Les plateformes de La Poste et de La Banque Postale ont progressivement retrouvé un fonctionnement normal jeudi 1er janvier, en fin d’après-midi, après avoir été indisponibles pendant plusieurs heures à la suite d’une cyberattaque. Cet incident intervient quelques jours seulement après une première offensive d’ampleur, survenue pendant les fêtes de fin d’année, qui avait fortement perturbé le suivi des colis.
Selon les informations communiquées par le groupe, de nombreux services numériques ont été touchés, notamment le suivi des envois, le coffre-fort numérique Digiposte ainsi que l’application de La Banque Postale. La perturbation aurait débuté aux alentours de 3h30 du matin pour s’achever vers 17 heures.
Comme lors de l’attaque précédente, La Poste a évoqué un événement d’une "ampleur inédite". Il s’agissait d’une attaque par déni de service, une technique consistant à submerger les serveurs de requêtes afin de les rendre inaccessibles aux utilisateurs. Le groupe a indiqué que plusieurs milliards de tentatives de connexion par seconde visaient ses systèmes d’information.
Une enquête ouverte par le parquet de Paris
Le mode opératoire est identique à celui observé lors de l’attaque survenue à partir du 22 décembre, qui avait affecté pendant plusieurs jours l’accès à différents services en ligne. Cette précédente opération avait été revendiquée par le collectif de hackers prorusse NoName057(16), connu pour cibler l’Ukraine et plusieurs pays européens considérés comme ses alliés, dont la France.
À la suite de ces faits, une plainte a été déposée par La Poste.
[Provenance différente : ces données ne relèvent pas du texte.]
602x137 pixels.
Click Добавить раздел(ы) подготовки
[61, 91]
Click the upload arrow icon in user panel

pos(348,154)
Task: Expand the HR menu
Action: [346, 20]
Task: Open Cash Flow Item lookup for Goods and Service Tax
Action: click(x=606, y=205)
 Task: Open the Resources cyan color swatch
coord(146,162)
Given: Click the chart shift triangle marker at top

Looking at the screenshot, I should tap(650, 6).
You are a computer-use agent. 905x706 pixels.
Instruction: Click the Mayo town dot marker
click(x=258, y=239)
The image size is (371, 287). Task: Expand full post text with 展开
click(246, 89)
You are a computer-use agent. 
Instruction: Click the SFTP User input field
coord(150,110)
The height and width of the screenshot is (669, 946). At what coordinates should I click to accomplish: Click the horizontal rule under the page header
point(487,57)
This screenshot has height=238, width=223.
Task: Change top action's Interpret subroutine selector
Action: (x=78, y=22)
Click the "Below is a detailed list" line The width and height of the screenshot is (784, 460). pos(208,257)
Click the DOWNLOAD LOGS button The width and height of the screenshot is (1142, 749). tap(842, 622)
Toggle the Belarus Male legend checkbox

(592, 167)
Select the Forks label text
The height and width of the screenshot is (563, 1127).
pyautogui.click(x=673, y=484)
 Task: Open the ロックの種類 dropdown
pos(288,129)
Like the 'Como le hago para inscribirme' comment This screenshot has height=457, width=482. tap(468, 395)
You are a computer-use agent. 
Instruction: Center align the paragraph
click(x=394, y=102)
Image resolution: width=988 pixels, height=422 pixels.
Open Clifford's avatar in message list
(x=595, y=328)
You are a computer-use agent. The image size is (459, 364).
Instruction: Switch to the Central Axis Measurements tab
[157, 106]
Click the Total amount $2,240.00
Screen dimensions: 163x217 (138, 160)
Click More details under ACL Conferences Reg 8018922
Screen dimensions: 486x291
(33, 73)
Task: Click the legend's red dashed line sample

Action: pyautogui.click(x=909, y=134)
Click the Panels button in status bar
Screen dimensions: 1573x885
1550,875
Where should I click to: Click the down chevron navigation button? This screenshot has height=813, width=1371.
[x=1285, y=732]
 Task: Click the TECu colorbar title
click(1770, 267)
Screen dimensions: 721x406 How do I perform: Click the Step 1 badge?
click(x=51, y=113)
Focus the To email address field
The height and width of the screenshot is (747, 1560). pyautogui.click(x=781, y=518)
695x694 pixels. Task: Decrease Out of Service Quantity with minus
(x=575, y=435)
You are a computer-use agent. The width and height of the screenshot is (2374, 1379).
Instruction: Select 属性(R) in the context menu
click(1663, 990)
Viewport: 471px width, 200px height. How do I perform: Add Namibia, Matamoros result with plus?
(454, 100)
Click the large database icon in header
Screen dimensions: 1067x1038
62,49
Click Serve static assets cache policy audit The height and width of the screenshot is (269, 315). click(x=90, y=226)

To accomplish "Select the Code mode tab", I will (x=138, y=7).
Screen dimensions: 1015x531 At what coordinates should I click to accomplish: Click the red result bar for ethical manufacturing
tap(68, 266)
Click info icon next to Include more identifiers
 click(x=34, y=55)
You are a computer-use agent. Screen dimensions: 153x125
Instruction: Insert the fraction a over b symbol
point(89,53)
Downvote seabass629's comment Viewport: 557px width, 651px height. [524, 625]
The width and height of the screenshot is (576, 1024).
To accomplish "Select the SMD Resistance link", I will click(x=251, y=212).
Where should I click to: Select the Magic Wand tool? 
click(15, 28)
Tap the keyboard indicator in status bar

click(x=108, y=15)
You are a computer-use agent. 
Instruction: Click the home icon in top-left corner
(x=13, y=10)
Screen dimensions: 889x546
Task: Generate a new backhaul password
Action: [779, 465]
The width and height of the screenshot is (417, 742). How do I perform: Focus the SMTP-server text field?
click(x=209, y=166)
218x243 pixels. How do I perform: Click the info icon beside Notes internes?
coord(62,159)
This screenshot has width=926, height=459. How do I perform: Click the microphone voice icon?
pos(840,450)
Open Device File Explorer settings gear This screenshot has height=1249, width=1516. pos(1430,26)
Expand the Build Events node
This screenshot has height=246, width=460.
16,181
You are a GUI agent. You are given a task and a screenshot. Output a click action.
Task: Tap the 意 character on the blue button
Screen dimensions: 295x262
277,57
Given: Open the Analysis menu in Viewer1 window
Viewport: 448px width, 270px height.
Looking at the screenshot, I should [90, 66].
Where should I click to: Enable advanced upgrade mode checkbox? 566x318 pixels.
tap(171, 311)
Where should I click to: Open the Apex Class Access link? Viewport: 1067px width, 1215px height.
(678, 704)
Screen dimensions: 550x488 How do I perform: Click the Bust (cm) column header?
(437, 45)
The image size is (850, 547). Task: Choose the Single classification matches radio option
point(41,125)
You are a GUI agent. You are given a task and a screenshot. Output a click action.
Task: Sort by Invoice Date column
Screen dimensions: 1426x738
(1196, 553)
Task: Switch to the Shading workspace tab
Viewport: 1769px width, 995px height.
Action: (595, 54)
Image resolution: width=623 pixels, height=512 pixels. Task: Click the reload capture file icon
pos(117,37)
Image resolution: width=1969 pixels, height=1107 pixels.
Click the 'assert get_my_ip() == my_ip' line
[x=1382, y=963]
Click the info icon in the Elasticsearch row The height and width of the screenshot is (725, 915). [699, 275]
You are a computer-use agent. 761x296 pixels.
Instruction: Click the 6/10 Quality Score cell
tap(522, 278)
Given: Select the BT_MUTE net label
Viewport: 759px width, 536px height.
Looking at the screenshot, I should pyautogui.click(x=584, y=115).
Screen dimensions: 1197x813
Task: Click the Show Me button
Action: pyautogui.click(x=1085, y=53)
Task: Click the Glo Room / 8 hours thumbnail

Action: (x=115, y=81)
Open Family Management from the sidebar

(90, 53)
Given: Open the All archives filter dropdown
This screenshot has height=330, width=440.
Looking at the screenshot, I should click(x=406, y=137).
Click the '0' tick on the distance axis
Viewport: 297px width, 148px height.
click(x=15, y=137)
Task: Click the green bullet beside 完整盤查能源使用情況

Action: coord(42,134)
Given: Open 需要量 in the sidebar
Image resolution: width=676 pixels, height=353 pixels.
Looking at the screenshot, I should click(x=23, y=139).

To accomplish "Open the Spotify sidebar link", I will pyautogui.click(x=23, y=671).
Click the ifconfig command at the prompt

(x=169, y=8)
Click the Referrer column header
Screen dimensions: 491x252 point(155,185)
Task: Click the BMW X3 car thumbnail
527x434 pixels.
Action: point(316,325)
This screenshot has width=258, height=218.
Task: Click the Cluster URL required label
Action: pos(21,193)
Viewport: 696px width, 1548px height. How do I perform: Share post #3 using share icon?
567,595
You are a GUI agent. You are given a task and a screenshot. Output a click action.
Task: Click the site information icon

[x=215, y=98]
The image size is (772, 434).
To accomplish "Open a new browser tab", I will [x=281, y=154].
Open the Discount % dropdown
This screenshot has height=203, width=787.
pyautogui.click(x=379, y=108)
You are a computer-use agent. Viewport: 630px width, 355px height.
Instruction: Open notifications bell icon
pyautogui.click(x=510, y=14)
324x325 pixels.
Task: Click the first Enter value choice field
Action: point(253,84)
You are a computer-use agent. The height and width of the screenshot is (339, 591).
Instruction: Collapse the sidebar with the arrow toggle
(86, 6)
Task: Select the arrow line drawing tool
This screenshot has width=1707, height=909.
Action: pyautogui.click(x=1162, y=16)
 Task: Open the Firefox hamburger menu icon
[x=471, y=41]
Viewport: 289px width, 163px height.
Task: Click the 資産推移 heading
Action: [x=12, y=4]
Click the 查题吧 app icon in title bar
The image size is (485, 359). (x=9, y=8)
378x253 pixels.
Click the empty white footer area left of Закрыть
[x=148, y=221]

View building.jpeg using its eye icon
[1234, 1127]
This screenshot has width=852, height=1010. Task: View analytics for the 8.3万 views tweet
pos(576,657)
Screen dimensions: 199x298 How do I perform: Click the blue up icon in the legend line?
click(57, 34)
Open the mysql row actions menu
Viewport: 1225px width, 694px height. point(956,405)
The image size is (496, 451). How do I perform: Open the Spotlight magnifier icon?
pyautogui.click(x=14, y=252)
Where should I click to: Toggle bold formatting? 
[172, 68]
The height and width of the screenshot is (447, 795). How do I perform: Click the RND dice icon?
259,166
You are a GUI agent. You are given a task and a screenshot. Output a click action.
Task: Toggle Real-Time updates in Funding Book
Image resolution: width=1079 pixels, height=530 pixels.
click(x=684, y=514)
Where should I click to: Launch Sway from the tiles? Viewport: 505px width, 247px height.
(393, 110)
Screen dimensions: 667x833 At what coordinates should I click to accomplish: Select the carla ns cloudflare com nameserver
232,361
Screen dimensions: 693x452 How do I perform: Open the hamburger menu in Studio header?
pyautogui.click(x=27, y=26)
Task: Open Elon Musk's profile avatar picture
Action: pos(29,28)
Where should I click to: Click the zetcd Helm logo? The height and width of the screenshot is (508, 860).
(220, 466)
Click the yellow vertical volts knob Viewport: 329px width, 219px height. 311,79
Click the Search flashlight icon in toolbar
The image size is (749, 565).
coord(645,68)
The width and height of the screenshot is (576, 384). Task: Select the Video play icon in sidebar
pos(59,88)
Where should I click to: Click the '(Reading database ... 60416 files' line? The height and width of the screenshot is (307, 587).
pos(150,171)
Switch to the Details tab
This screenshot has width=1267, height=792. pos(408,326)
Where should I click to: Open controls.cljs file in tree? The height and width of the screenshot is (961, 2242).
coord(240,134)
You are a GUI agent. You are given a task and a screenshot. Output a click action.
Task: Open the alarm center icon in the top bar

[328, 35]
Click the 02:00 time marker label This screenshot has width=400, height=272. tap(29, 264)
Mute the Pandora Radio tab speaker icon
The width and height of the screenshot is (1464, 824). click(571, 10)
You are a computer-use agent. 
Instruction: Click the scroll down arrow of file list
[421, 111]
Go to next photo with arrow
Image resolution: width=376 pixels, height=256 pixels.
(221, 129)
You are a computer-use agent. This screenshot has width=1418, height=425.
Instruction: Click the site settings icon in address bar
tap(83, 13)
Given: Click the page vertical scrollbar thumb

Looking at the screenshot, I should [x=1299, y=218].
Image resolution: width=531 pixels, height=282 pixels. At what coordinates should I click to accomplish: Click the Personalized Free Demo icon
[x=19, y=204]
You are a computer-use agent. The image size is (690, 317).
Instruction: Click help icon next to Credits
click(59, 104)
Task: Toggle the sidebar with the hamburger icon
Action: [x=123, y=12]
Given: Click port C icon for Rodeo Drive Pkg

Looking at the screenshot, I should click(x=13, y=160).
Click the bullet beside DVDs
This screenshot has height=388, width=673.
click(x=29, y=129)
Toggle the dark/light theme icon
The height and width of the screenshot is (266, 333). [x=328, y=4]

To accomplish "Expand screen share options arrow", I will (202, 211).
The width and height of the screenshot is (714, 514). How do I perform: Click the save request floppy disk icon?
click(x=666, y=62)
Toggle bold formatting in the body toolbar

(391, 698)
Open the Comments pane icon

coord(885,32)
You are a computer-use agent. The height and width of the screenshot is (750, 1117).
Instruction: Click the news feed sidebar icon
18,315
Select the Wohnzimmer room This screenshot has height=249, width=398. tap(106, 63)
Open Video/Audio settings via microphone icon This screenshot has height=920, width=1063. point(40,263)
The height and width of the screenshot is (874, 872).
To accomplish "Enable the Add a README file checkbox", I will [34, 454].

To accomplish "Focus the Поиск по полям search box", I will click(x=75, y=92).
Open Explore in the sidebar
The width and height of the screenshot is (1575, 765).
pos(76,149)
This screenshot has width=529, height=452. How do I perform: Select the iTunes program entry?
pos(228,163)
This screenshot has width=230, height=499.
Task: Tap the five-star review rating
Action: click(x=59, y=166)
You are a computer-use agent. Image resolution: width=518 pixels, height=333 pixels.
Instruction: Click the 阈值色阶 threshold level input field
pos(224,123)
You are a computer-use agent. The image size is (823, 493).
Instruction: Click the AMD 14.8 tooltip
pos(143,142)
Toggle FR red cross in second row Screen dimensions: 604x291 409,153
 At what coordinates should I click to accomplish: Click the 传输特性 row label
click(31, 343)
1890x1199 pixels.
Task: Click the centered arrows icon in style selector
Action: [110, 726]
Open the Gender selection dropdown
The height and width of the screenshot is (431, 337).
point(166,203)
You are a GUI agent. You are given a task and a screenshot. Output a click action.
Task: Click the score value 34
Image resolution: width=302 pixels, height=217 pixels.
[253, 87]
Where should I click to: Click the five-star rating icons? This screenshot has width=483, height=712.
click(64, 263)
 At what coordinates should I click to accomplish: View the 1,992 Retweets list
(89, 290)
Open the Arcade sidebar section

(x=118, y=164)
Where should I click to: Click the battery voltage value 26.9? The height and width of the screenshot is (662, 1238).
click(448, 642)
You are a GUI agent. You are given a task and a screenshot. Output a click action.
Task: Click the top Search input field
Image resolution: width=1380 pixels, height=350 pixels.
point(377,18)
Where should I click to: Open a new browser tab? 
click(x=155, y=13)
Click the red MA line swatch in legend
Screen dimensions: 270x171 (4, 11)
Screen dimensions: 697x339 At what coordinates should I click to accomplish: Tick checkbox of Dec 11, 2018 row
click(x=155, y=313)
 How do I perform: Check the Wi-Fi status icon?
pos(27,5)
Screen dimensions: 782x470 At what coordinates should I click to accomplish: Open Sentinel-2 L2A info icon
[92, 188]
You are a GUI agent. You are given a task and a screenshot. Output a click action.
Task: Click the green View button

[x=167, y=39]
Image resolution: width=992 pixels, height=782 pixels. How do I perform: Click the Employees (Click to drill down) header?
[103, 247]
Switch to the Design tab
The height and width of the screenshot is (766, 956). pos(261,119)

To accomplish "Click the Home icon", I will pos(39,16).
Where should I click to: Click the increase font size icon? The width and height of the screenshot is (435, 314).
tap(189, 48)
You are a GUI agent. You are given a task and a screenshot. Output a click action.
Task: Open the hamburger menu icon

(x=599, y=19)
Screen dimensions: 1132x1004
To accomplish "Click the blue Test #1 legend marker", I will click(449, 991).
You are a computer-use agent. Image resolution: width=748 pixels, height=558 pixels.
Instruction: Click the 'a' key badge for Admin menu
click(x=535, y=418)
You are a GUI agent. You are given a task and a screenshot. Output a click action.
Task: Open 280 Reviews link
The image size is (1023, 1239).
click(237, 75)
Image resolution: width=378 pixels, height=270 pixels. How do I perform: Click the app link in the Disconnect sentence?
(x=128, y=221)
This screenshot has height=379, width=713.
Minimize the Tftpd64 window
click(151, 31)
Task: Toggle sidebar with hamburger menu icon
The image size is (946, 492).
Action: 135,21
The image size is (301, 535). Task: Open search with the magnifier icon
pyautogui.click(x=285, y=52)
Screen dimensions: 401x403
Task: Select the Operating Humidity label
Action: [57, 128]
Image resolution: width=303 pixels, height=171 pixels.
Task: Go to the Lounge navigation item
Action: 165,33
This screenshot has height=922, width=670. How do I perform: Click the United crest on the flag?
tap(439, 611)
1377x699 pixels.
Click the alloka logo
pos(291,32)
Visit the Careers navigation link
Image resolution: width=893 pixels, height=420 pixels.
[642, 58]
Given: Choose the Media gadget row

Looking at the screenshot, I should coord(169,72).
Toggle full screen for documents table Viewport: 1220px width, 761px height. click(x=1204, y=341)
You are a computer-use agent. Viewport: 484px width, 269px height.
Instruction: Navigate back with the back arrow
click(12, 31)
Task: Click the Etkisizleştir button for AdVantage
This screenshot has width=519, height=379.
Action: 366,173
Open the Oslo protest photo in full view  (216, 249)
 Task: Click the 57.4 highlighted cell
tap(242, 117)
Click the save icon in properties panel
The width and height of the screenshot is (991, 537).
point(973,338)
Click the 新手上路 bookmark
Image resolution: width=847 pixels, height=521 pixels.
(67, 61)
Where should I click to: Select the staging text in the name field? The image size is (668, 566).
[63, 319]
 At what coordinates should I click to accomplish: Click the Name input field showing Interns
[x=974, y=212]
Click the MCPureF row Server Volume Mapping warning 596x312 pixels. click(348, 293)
Une enquête a été ouverte par le parquet de Paris et confiée à la Direction générale de la sécurité intérieure (DGSI) ainsi qu’à l’unité nationale cyber.
Les attaques par déni de service, également appelées DDoS, ne permettent pas l’accès aux données confidentielles. Elles visent uniquement à perturber le fonctionnement des services concernés, souvent en s’appuyant sur des réseaux de machines infectées pour accroître la puissance de l’attaque.
Lors de l’incident de décembre, la distribution du courrier et des colis n’avait pas été interrompue, La Poste ayant assuré l’acheminement de plusieurs millions d’envois, dont deux millions pour la seule journée du 24 décembre. Les services de La Banque Postale avaient par ailleurs été rétablis plus rapidement que ceux liés au suivi des colis.